How do they get the money for the beer at $2.50 each, Hunt asked. By panhandling, they told him.
The woman he cited lived downtown, was not homeless and was able to make about $75 per day by panhandling. That’s $27,375 annually she’s making by panhandling. If 10 people are doing the same thing, that’s more than a quarter of a million dollars annually that people are giving to panhandlers to purchase alcohol, Hunt said.
Panhandling is legal in Great Falls, but if someone walks up to a car in a public street to ask for money, that’s illegal, though difficult to cite, Hunt said.
Recent court cases have deemed panhandling a type of free speech.

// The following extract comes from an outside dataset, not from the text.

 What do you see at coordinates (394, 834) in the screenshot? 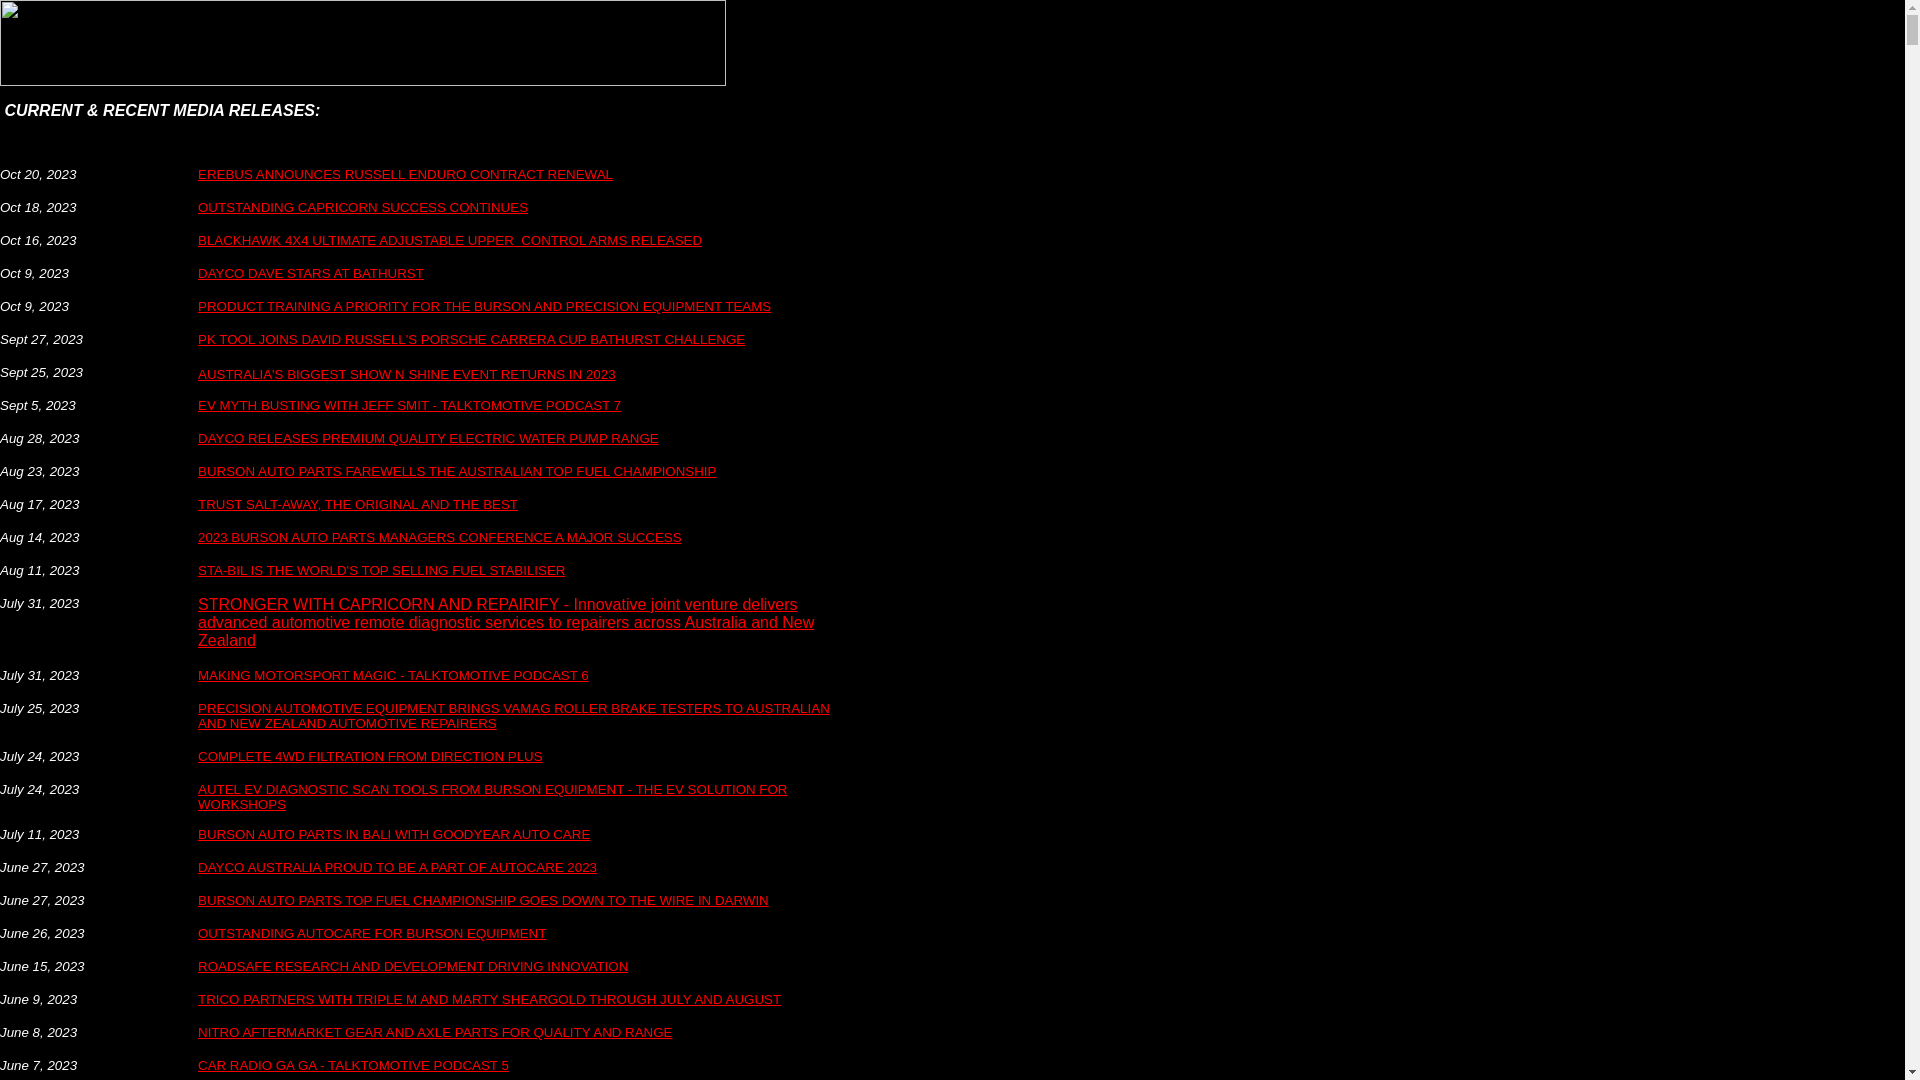
I see `BURSON AUTO PARTS IN BALI WITH GOODYEAR AUTO CARE` at bounding box center [394, 834].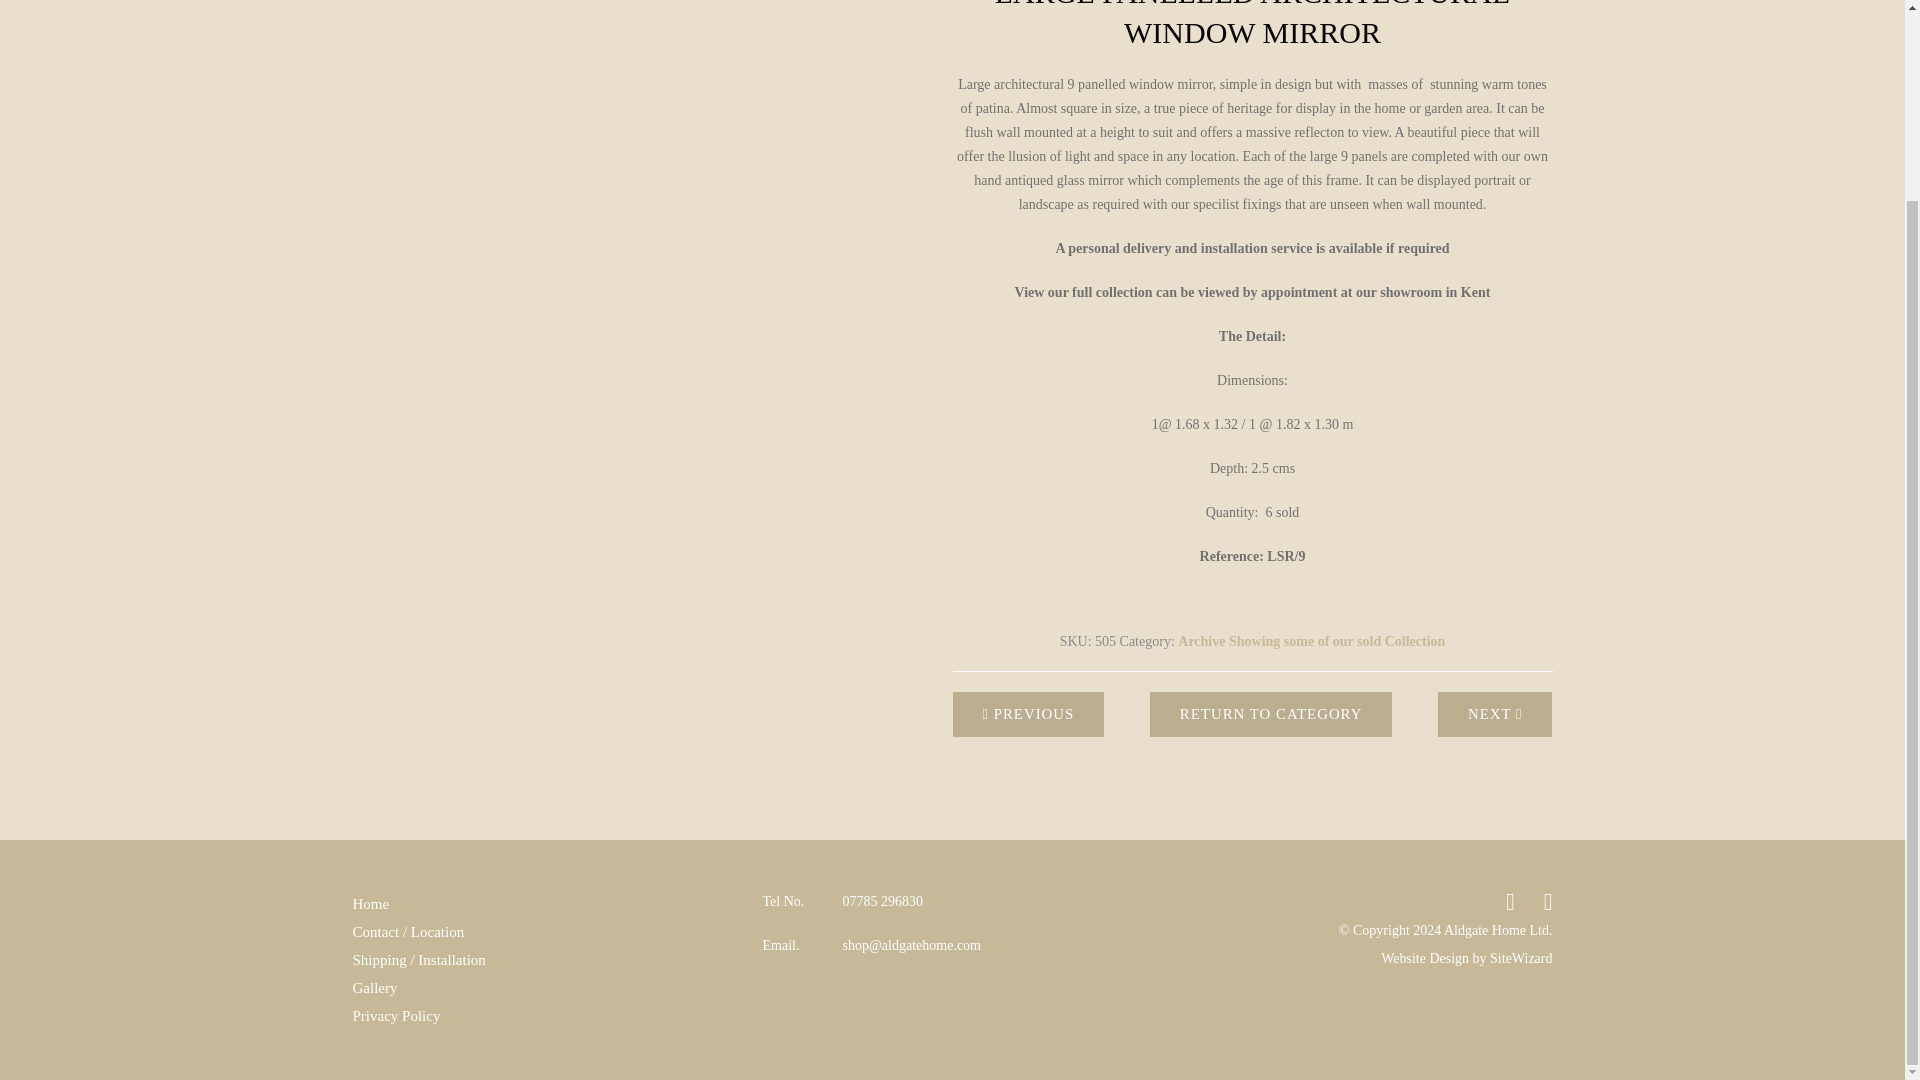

In 2015, the U.S. Supreme Court ruled in Reed v. Town of Gilbert, Arizona, that government regulations curtailing free speech have to be as narrow as possible and must fulfill a “compelling government interest.”
The case involved a local ordinance restricting where signs for religious services could be displayed, but the ruling has had wider implications.
Great Falls made changes to its sign code as a result of the ruling.
Last summer, the U.S. Supreme Court ruled an ordinance in Slidell, La. requiring a panhandling license was unconstitutional.
The ACLU brought the case on behalf of three panhandlers in Slidell and as a result the Slidell ruling and other court rulings, cities nationwide have been repealing or amending their panhandling laws.